She called her son a hero, adding that her son asked, over and over, why the two would have tried to kill him.
“I had no words to console him,” she said.
Jellis’ statement, addressed to the gallery, took on a markedly different tone.
“The person who did this to me is getting exactly what he deserves — here and in prison. I hope he’s read up some books on how to survive,” he said. “If anybody thinks they can do more to me than he did with knives, I’ll see you out in the parking lot.”
He apologized after Thompson asked him to refrain from shouting in the courtroom.
FROM MOTHER TO MOTHER
Vanmatre and his mother also took to the podium, each briefly addressing the court.
“I would first like to say, to court, to all families, that I thank God all three boys walked off the mountain that day,” his mother began. “There are no heroes in this room today.”

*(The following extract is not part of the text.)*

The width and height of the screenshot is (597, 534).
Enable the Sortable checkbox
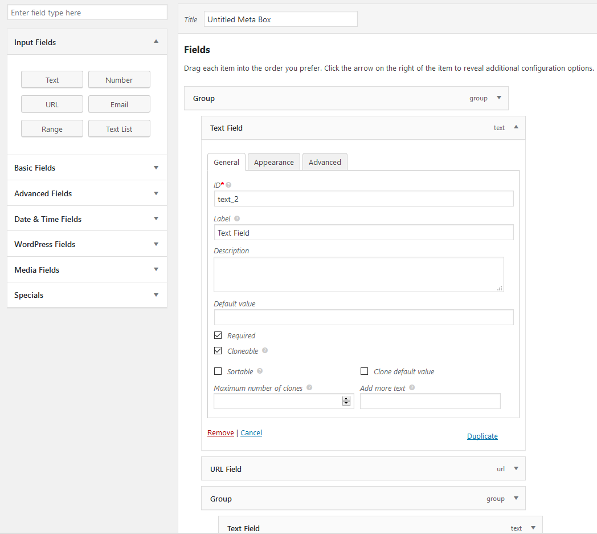pyautogui.click(x=218, y=371)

Having known all three of the parties involved, she noted that there was no indication of any resentment between them prior to the incident. She also noted that Vanmatre had never showed any propensity to violence throughout his years in school up to this point, gesturing to the family members who sat in support behind him.
“As a mother, I, too, went home to see a son who had a stab wound and a punctured lung,” she said. “My family, too, has been destroyed by this.”

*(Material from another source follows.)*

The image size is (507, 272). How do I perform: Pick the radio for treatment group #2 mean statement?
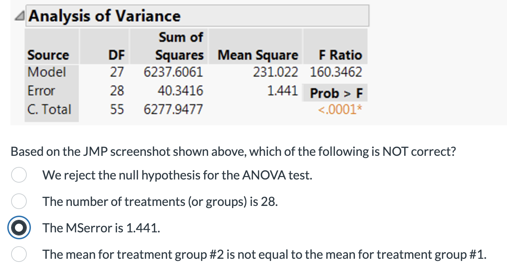(x=19, y=254)
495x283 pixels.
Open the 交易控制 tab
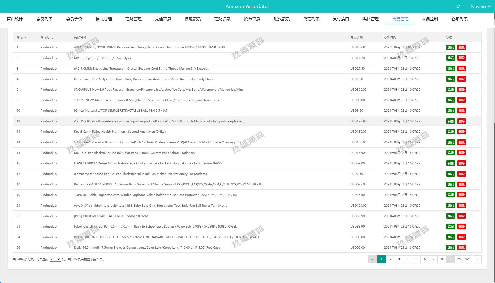430,19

Vanmatre’s Denver-based defense attorney, Douglas Romero, maintained his argument that the incident stemmed from “a bad acid trip” and was not planned in malice. He asked the court to merge the crimes of violence into one sentence, life without parole, with no additional years of jail time.
“It takes two to tango,” Romero said. “I’m actually really perturbed by the fact that there was no merit, no deference given to Mr. Vanmatre for all that transpired during this case.”

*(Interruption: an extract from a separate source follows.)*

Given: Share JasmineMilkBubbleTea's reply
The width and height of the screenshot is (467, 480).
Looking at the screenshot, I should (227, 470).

He added that he did not believe the trial had been fair and challenged Franks’ statement that Vanmatre could not be rehabilitated.
As for Vanmatre, he merely gave a brief address, thanking Thompson.
“I would like to appeal this because this is absolutely ridiculous, these stories,” Vanmatre said. “But like I said, I hold nothing against you, and thank you for your time.”
Before he read his sentence, Thompson reminded the court that a sentence should not be a time of celebration for anyone but is a “solemn and dignified” occasion.
To address Jellis’ question of “why”, he concluded: “I suspect there isn’t any answer to that question. Instead, there is only a loss that I have addressed.”